The answer must consist only of the lines in the records below from the line with "Viewport: 1127px width, 802px" to the line with "Filter by the DATABASES tag", both included, copied word for word with every picture left out.

+++ THE INPUT

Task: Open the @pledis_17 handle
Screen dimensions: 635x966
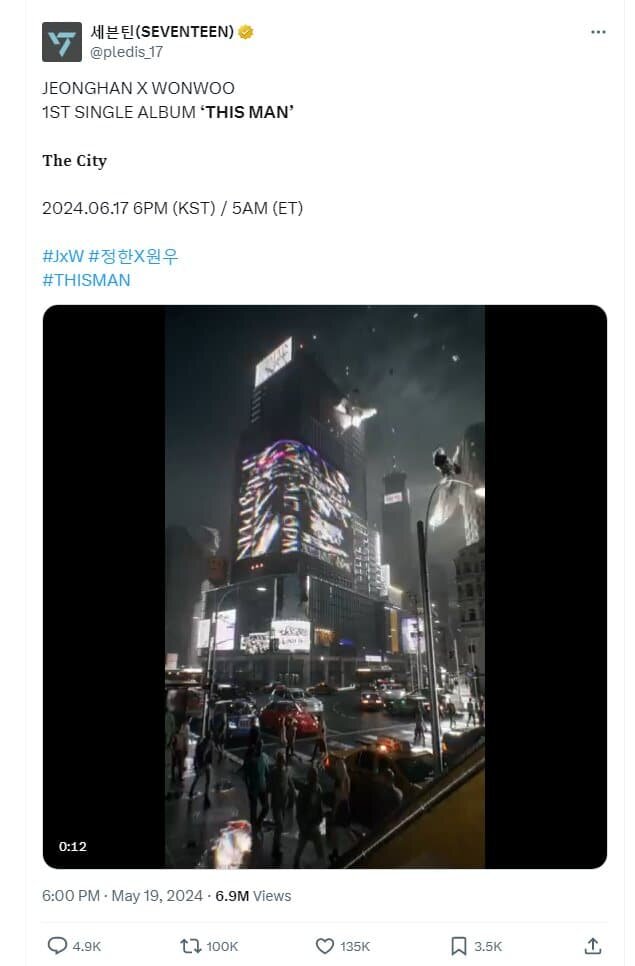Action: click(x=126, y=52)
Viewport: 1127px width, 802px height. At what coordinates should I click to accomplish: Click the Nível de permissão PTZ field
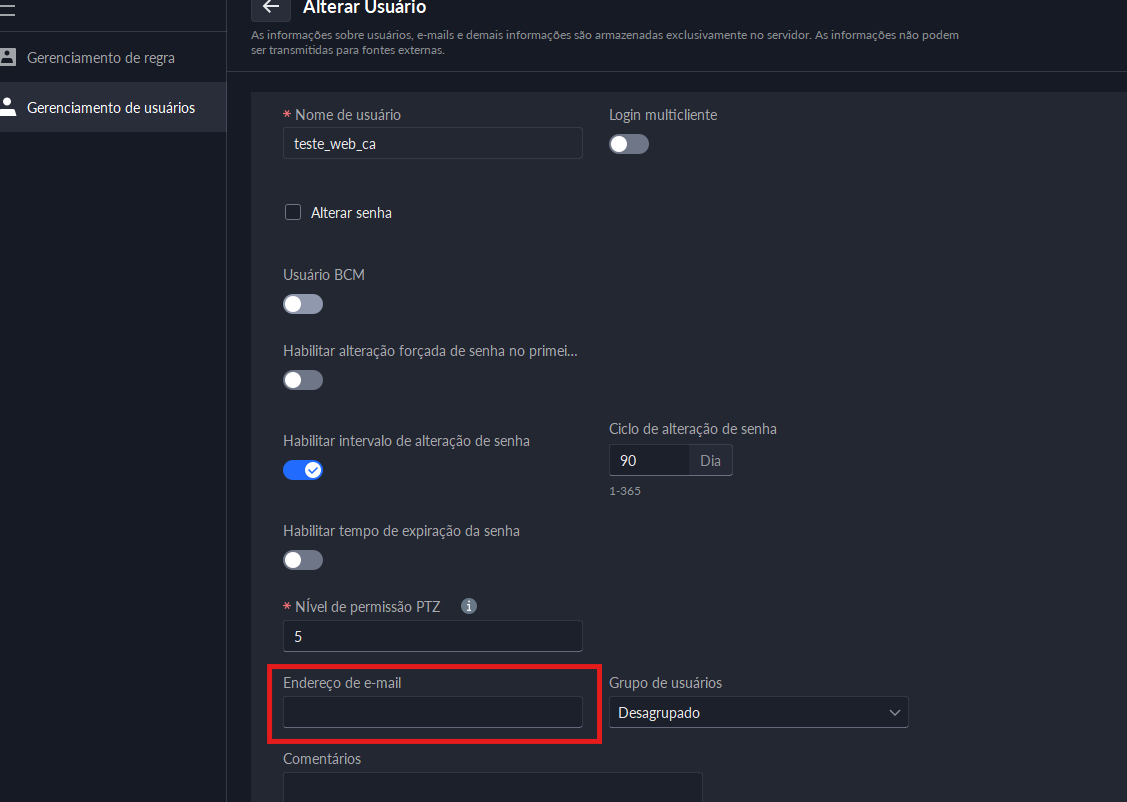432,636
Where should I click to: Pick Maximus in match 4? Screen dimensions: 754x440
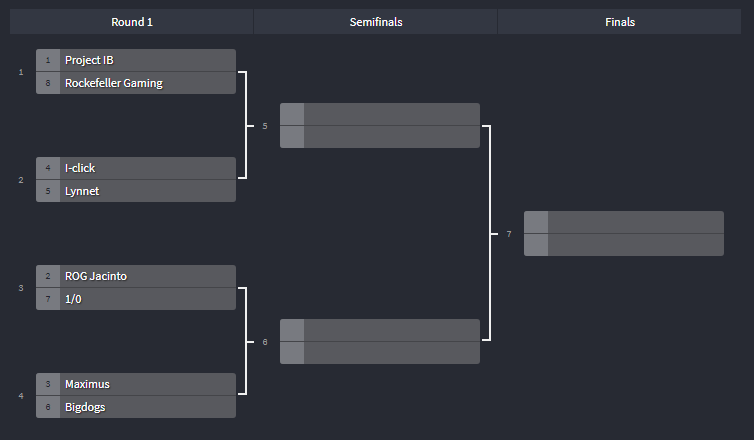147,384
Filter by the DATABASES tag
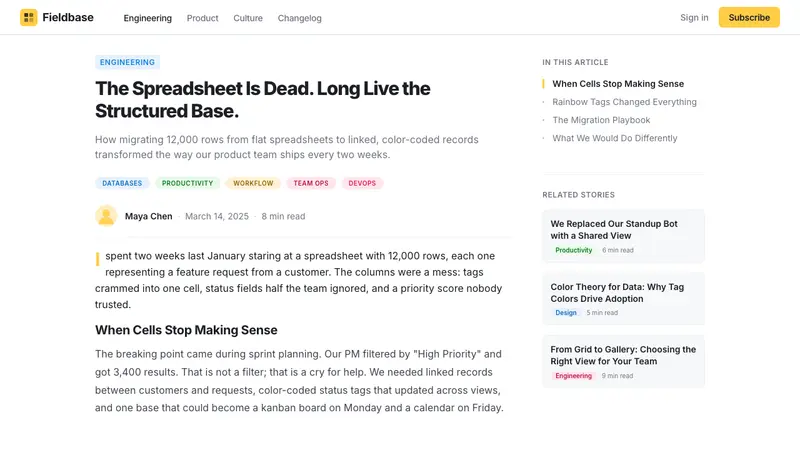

++++++
+++ THE INPUT

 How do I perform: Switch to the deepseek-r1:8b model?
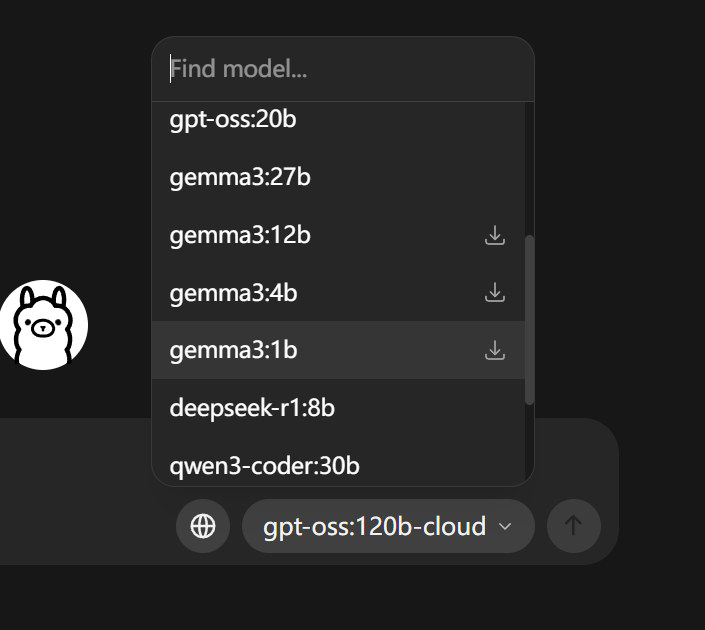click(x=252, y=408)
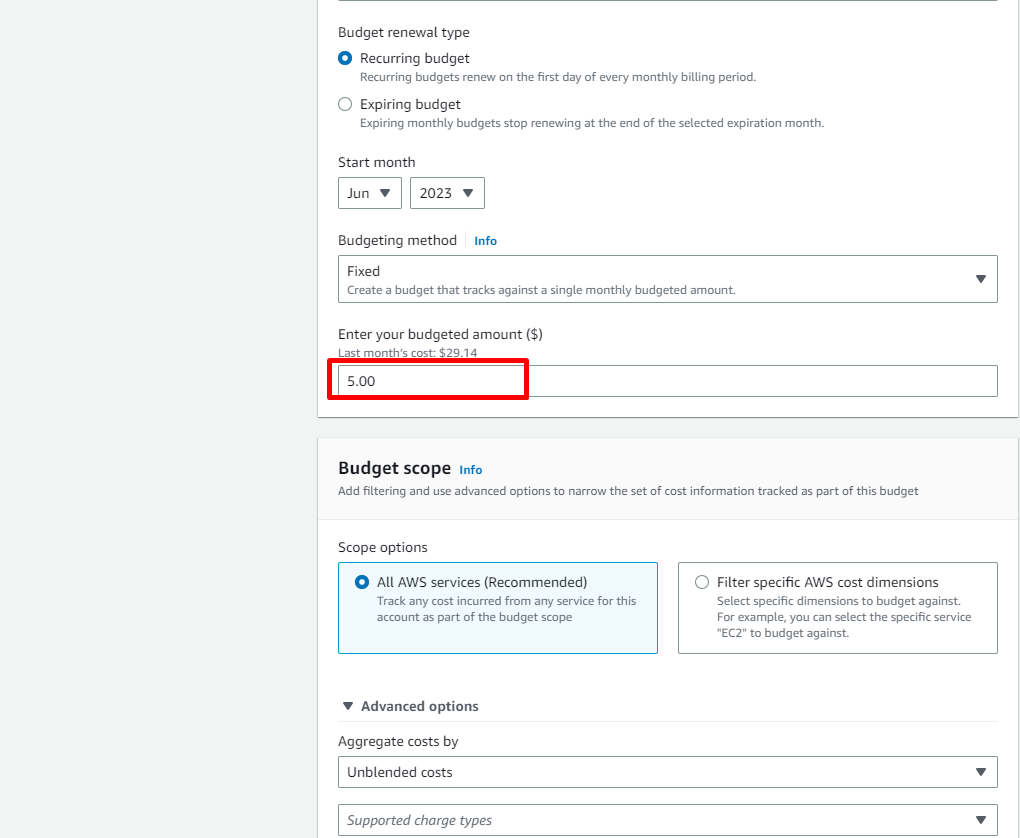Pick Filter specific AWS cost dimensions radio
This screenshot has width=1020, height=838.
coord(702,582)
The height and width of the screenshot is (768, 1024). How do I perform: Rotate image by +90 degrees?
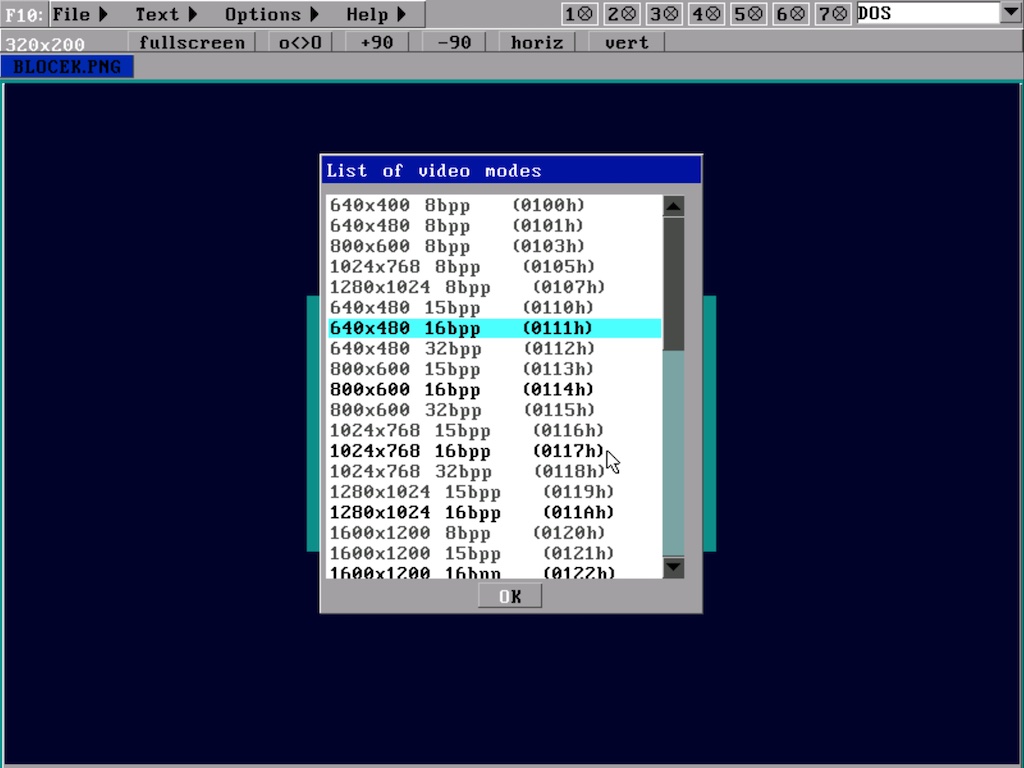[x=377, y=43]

++++++

● **OUTPUT**
Viewport: 1127px width, 802px height. At what coordinates should I click to accomplish: Click the Nível de permissão PTZ field
432,636
Where should I click to: Pick Maximus in match 4? Screen dimensions: 754x440
147,384
Filter by the DATABASES tag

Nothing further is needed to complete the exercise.